--- Begin RECORDS FOR THE EXERCISE ---
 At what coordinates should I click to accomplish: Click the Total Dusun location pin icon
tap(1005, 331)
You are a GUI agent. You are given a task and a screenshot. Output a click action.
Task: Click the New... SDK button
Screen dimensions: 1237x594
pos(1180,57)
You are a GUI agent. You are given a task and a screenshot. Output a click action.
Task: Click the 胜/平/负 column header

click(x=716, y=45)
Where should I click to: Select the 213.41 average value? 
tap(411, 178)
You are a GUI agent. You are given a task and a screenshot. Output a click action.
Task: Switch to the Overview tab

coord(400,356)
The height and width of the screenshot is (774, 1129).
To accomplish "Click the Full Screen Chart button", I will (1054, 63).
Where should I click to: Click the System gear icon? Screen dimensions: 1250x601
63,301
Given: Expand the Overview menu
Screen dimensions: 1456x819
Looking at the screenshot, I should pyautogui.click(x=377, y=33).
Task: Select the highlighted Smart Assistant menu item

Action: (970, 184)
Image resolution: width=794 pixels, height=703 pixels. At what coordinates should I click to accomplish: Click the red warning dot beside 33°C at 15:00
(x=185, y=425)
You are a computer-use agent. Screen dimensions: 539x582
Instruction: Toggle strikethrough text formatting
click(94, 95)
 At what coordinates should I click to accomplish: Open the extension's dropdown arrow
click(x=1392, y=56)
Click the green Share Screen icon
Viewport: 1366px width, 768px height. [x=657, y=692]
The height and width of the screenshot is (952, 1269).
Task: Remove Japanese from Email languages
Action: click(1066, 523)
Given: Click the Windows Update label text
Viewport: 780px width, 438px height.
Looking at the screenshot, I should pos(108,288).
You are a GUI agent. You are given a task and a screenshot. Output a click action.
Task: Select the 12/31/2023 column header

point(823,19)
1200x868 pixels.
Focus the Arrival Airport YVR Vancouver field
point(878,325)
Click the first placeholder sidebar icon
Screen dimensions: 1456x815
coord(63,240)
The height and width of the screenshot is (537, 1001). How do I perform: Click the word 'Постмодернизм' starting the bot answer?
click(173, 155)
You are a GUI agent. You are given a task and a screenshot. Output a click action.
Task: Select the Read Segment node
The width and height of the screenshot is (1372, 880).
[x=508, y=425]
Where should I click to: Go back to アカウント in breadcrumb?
--- End RECORDS FOR THE EXERCISE ---
### INSTRUCTIONS FOR THE TASK
Lay out every line of the material above as a Markdown table with the columns Row and Line, giving each line its own numbered row. Leave out blank lines.

### FINAL RESULT
| Row | Line |
|---|---|
| 1 |  At what coordinates should I click to accomplish: Click the Total Dusun location pin icon |
| 2 | tap(1005, 331) |
| 3 | You are a GUI agent. You are given a task and a screenshot. Output a click action. |
| 4 | Task: Click the New... SDK button |
| 5 | Screen dimensions: 1237x594 |
| 6 | pos(1180,57) |
| 7 | You are a GUI agent. You are given a task and a screenshot. Output a click action. |
| 8 | Task: Click the 胜/平/负 column header |
| 9 | click(x=716, y=45) |
| 10 | Where should I click to: Select the 213.41 average value?  |
| 11 | tap(411, 178) |
| 12 | You are a GUI agent. You are given a task and a screenshot. Output a click action. |
| 13 | Task: Switch to the Overview tab |
| 14 | coord(400,356) |
| 15 | The height and width of the screenshot is (774, 1129). |
| 16 | To accomplish "Click the Full Screen Chart button", I will (1054, 63). |
| 17 | Where should I click to: Click the System gear icon? Screen dimensions: 1250x601 |
| 18 | 63,301 |
| 19 | Given: Expand the Overview menu |
| 20 | Screen dimensions: 1456x819 |
| 21 | Looking at the screenshot, I should pyautogui.click(x=377, y=33). |
| 22 | Task: Select the highlighted Smart Assistant menu item |
| 23 | Action: (970, 184) |
| 24 | Image resolution: width=794 pixels, height=703 pixels. At what coordinates should I click to accomplish: Click the red warning dot beside 33°C at 15:00 |
| 25 | (x=185, y=425) |
| 26 | You are a computer-use agent. Screen dimensions: 539x582 |
| 27 | Instruction: Toggle strikethrough text formatting |
| 28 | click(94, 95) |
| 29 |  At what coordinates should I click to accomplish: Open the extension's dropdown arrow |
| 30 | click(x=1392, y=56) |
| 31 | Click the green Share Screen icon |
| 32 | Viewport: 1366px width, 768px height. [x=657, y=692] |
| 33 | The height and width of the screenshot is (952, 1269). |
| 34 | Task: Remove Japanese from Email languages |
| 35 | Action: click(1066, 523) |
| 36 | Given: Click the Windows Update label text |
| 37 | Viewport: 780px width, 438px height. |
| 38 | Looking at the screenshot, I should pos(108,288). |
| 39 | You are a GUI agent. You are given a task and a screenshot. Output a click action. |
| 40 | Task: Select the 12/31/2023 column header |
| 41 | point(823,19) |
| 42 | 1200x868 pixels. |
| 43 | Focus the Arrival Airport YVR Vancouver field |
| 44 | point(878,325) |
| 45 | Click the first placeholder sidebar icon |
| 46 | Screen dimensions: 1456x815 |
| 47 | coord(63,240) |
| 48 | The height and width of the screenshot is (537, 1001). How do I perform: Click the word 'Постмодернизм' starting the bot answer? |
| 49 | click(173, 155) |
| 50 | You are a GUI agent. You are given a task and a screenshot. Output a click action. |
| 51 | Task: Select the Read Segment node |
| 52 | The width and height of the screenshot is (1372, 880). |
| 53 | [x=508, y=425] |
| 54 | Where should I click to: Go back to アカウント in breadcrumb? |